The shale revolution has triggered a flood of industrial expansion plans, particularly for ammonia producers, she said. Companies have announced plans for at least 40 chemical, fertilizer and steel facilities from 2012 to 2014, Pehlivanova said.

In 2013, estimated average industrial natural gas consumption will rise by about 1.6% to 19.03 Bcf per day and prices are predicted to climb to $3.70 per million Btu (MMBtu) in 2013 and $4 per MMBtu by 2015, Pehlivanova said.

Nevertheless, the next three years are promising for natural gas. In 2012, the industrial sector is on track to increase consumption by 300 MMcf per day as restarts and expansions come back online.

In 2013, another 300 MMcf per day growth of industrial consumption is in the offing, Pehlivanova said, as four ammonia facilities are slated to either restart or to undergo expansion. They will consume about 70 MMcf per day of gas for feedstock. Another three ethylene crackers and four other chemicals plants, as well as two metals plants, will also add to natural gas needs. Feedstock for ammonia and direct reduced iron (DRI) processes alone could add as much as 139 MMcf per day in demand.
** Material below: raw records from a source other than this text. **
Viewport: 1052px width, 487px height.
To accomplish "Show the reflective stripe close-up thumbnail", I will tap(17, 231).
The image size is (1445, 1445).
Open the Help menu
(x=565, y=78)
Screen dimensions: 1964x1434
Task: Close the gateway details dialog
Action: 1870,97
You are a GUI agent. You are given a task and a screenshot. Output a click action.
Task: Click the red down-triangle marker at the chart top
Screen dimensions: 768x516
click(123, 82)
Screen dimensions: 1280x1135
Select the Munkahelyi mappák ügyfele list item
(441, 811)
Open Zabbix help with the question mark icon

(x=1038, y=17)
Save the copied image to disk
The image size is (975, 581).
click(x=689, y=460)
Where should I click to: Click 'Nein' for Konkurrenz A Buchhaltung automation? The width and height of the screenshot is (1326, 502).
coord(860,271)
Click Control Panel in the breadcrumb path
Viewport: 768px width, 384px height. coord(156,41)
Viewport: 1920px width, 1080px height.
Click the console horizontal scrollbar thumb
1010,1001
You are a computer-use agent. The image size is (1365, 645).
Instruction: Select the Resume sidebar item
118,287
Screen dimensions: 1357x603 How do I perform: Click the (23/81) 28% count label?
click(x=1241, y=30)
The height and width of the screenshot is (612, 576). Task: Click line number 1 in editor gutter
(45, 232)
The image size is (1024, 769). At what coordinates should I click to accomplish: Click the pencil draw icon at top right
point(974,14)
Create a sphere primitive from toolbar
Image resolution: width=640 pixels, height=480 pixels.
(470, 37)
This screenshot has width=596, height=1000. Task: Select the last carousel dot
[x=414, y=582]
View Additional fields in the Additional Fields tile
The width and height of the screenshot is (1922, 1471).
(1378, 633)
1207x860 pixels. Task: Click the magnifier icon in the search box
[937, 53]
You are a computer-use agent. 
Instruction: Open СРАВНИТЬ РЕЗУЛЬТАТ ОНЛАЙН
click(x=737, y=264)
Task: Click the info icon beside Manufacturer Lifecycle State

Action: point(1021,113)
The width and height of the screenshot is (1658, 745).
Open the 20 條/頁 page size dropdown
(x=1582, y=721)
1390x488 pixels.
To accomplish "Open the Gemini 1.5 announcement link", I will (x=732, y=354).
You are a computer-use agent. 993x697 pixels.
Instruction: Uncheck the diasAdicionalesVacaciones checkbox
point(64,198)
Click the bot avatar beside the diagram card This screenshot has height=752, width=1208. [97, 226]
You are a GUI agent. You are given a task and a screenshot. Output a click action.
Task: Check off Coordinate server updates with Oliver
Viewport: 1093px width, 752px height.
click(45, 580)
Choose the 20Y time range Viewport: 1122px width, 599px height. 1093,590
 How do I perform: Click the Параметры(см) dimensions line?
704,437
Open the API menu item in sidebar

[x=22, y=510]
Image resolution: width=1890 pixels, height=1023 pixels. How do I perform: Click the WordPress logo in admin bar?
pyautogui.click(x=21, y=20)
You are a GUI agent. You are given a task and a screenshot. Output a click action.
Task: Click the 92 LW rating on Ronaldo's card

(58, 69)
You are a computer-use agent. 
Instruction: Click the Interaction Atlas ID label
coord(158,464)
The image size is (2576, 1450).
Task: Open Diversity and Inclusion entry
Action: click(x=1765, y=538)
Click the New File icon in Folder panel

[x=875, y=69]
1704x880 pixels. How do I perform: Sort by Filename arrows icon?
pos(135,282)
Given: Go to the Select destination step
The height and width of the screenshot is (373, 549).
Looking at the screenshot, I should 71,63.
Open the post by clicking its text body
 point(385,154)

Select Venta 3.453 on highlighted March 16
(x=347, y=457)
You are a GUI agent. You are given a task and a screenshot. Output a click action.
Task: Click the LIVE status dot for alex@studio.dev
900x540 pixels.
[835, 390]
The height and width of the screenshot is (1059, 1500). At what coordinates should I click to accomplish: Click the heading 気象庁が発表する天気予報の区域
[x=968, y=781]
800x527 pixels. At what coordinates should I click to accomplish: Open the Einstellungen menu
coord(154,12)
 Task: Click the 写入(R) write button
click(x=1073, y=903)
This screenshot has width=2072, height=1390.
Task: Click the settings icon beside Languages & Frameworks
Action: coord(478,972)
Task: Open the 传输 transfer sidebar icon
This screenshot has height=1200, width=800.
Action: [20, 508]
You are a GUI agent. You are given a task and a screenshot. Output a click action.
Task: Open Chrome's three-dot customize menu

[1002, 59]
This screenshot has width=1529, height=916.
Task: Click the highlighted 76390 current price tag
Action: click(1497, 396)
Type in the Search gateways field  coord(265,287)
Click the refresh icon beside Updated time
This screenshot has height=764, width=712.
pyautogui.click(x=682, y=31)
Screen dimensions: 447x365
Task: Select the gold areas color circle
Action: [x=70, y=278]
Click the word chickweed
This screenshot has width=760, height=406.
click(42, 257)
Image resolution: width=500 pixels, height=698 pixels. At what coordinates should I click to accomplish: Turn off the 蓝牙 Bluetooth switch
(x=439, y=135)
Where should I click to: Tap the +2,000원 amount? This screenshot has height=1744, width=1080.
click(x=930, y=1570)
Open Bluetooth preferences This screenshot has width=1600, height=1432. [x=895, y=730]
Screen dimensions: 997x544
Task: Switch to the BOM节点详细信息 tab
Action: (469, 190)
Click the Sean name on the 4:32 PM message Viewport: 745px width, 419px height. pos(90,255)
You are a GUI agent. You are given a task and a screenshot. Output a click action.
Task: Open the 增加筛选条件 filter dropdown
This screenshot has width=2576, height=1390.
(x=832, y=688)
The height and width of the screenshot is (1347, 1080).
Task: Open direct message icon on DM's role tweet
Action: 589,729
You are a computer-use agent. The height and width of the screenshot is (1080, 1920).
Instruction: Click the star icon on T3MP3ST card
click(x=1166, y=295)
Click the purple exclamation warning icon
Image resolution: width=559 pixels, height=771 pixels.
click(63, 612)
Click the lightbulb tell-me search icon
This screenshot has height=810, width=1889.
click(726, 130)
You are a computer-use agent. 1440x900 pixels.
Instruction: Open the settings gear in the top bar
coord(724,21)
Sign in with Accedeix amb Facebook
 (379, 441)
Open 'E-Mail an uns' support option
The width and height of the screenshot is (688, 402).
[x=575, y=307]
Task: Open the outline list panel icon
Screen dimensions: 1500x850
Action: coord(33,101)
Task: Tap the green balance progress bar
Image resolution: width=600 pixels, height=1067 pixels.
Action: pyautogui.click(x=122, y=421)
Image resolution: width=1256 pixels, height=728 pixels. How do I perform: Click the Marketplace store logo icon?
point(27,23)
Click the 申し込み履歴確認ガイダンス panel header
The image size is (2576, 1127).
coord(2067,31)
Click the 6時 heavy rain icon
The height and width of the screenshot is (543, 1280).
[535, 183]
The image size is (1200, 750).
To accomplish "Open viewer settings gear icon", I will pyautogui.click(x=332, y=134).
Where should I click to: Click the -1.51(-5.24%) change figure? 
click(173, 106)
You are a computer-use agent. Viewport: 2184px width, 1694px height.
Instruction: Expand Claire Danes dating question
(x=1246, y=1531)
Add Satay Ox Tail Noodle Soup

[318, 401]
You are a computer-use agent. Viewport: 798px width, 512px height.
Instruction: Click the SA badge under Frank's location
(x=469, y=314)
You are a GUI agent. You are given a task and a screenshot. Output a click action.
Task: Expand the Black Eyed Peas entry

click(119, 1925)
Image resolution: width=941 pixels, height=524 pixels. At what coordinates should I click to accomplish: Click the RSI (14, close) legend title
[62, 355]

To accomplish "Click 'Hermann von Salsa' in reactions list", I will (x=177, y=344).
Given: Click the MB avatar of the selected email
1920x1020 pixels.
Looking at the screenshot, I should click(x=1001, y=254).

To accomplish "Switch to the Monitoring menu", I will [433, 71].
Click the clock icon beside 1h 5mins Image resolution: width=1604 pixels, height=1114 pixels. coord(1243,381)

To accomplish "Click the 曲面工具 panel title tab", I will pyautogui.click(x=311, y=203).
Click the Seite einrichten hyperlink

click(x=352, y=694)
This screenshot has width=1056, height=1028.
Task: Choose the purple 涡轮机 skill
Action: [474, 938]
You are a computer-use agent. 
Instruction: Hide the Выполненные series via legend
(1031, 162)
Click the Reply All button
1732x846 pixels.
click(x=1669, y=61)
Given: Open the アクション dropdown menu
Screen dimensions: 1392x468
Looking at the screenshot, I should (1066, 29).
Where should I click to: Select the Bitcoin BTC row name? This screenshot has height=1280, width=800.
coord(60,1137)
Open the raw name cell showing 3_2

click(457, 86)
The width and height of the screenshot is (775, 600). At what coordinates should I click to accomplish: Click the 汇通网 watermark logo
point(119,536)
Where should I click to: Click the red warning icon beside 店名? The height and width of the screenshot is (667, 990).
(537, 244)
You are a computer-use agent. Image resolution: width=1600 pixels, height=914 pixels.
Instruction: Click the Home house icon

The manufacture of ethylene will cause yet another surge in natural gas use. While ethylene requires little natural gas, such plants have sizeable power needs and often use onsite gas-fired power plants.

For 2015 and beyond, forecasting becomes murkier. In 2015, natural gas consumption could rise 600 MMcf per day, but if and when are the questions.

Pehlivanova estimates consumption growth is more likely to be 450 MMcf per day. In the years that follow, gas demand could go higher, but large-scale projects could face higher costs.